When I decided to start a blog two weeks ago, I was just coming out of the darkest period of grief (for me, this lasted from about 3-5 months after my son died). That doesn’t mean the grief went away. It never will – and I wouldn’t want it to. I looked forward to combing through all of my writing from the previous months, doing a bit of editing and choosing some things to share. As a way to remember my son and how much I love him. To wallow a bit. To pick things up and put them back down.

Just as I began to do this, though, an entirely new thing happened: I became terrified.

I’d had flashbacks and anxiety previously, but I simply did my best to tune them out and ignore them. I wanted grief, not horror. Maybe I was too depressed to be afraid. Eventually, though, I was triggered so strongly that I became overpowered by fear.

PTSD is different from anxiety. It’s the difference between fear and worry. An anxious person might be on edge during a hike, wondering if there are mountain lions nearby. A horrified person is actually being attacked by the mountain lion. And a person with PTSD is trapped in that moment of fear.

I was attacked by a mountain lion.

Before and during Sacha’s delivery, I was much more worried about my own life than his – not because I valued my own life more, but because something abnormal was going on, and all signs indicated that he was fine. Therefore, I thought, the problem must be with me. I wrote a will and had it notarized. I saw the mountain lion among the trees.

In the operating room, the cat pounced. A code was called just as I heard Sacha cry for the first time. Codes are not called on babies that come out crying. I thought the code was called for me. And I hoped that it was for me – not because I wanted to die, but because I couldn’t imagine anything bad happening to my son. I thought that I was going to die, and knew that I was powerless to save myself as I stared up at the ceiling. I was prepared. But I didn’t die.

After Sacha’s delivery, he kept crying and seemed okay for awhile. Then he bled to death and no one was able to explain why. Meanwhile, I continued to lose an enormous amount of blood with no solid explanation. I thought I would bleed to death in the same way he had, killed by a mystery illness so abhorrently abnormal that even the specialists threw up their hands. I was terrified, but I was also ambivalent. My Sacha had been gobbled up. I wished the carnivorous fangs would finish me off as well. Again, I didn’t die.

My whole mind still doesn’t fully know that I didn’t die. Part of my brain is stuck in those moments of fear. I have to go back and teach myself what happened. Which is a horrific task, because I have to teach myself that my son died, that the code was called for him and no one was able to help him.

In the meantime, I’m stuck in the fear that the world is not a safe place for me – or for any pregnant woman, or for any infant. The fear isn’t a thought; it’s a bodily experience.

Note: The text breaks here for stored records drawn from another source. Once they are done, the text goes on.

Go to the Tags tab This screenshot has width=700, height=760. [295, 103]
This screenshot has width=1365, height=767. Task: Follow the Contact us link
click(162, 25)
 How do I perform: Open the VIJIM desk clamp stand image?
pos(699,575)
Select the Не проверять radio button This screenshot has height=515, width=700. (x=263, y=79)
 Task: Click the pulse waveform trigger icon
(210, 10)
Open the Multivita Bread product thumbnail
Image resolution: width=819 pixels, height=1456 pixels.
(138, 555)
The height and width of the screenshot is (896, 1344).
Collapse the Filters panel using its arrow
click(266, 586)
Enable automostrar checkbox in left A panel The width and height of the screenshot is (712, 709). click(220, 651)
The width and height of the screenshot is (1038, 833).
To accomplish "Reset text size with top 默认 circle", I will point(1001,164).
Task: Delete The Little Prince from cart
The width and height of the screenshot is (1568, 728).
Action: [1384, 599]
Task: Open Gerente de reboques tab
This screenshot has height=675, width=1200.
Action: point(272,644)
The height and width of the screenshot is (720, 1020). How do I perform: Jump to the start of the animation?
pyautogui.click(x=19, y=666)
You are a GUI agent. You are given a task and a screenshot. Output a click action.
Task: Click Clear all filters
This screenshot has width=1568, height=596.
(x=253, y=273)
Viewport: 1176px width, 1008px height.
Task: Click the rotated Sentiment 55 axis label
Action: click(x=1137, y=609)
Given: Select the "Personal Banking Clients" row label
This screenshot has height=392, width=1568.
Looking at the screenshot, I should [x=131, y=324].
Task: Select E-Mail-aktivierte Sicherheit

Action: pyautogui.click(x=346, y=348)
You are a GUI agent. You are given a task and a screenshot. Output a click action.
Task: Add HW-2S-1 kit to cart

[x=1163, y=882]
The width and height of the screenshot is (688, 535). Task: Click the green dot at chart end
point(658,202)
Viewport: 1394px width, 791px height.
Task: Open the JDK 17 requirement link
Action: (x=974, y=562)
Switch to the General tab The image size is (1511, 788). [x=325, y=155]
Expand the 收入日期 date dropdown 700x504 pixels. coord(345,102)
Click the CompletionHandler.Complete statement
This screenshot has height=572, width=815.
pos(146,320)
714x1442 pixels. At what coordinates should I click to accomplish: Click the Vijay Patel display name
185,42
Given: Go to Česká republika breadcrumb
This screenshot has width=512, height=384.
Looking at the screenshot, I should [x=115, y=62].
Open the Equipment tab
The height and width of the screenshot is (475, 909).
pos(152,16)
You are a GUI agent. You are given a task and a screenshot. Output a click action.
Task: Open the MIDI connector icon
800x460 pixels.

While locating the value and meaning in grief and anxiety can be reassuring and even fun, I have a much harder time locating the value in fear.

All I can do is try to exhaust myself, try to rest, try to strike a balance between avoiding wild animals and continuing to live my life.

The absurd detail: I am a zookeeper, a lion tamer, a taxidermist. The cat that attacked me died along with my son. But I’m faced with his cousins everyday.